Fairfield Couple Indicted for Bias-Motivated Assault in South Lake Tahoe

SACRAMENTO, Calif.—Acting United States Attorney Lawrence G. Brown and Acting Assistant Attorney General of the Civil Rights Division Loretta King announced today that a federal grand jury returned a two-count indictment charging JOSEPH SILVA, 55, and GEORGIA SILVA, 51, both of Fairfield, formerly also of South Lake Tahoe, with federal civil rights violations in connection with a 2007 assault on two persons of South Asian origin on a public beach in South Lake Tahoe.

This case is the product of an investigation by the FBI and the South Lake Tahoe Police Department.

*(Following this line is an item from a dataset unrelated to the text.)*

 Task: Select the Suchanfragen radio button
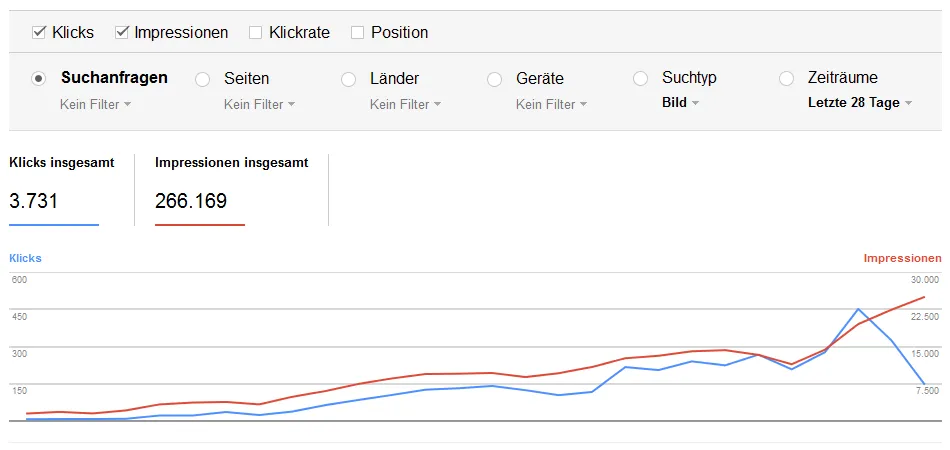[39, 79]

According to Assistant United States Attorney Benjamin B. Wagner, who is prosecuting the case together with Civil Rights Division Trial Attorney Douglas Kern, the indictment alleges that on the evening of July 14, 2007, JOSEPH and GEORGIA SILVA committed a bias-motivated assault on another couple at a public beach in South Lake Tahoe. The SILVAs allegedly first confronted the victims verbally on the beach, using derogatory racial and ethnic slurs to refer to the Indian-American couple. The SILVAs then assaulted the couple, including striking one of the victims with a shoe and tackling and striking another victim repeatedly in the head. One victim suffered significant facial injuries, including fractured facial bones.

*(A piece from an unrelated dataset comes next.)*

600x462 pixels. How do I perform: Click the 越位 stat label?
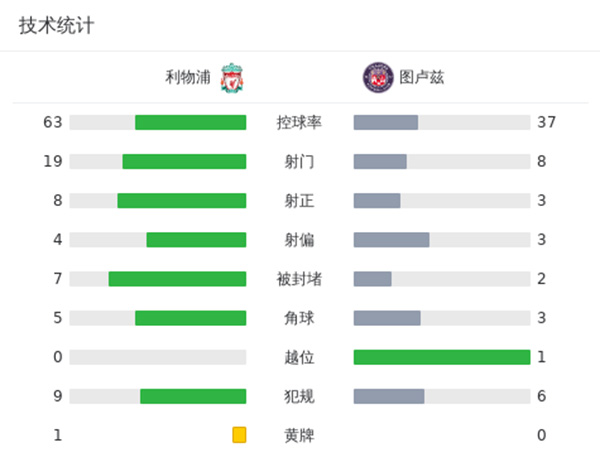299,357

The SILVAs were prosecuted in El Dorado County, but felony charges and a hate crime enhancement were dismissed by the Superior Court in that case. In July 2008, JOSEPH and GEORGIA SILVA pleaded nolo contendere to misdemeanor assault charges in that case, and they were sentenced in late September 2008 to six months and one year, respectively, in the El Dorado County Jail. The U.S. Justice Department may bring a successive prosecution in cases where the federal interest in enforcement of the civil rights laws were not vindicated by the earlier state prosecution.

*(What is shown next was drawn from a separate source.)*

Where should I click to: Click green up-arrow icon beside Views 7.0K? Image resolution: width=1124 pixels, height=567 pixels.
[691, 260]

The maximum statutory penalty for each of the two violations is 10 years in prison and a $250,000 fine. However, the actual sentence will be dictated by the Federal Sentencing Guidelines, which take into account a number of factors, and will be imposed at the discretion of the court.

The charges are only allegations and the defendants are presumed innocent until and unless proven guilty beyond a reasonable doubt.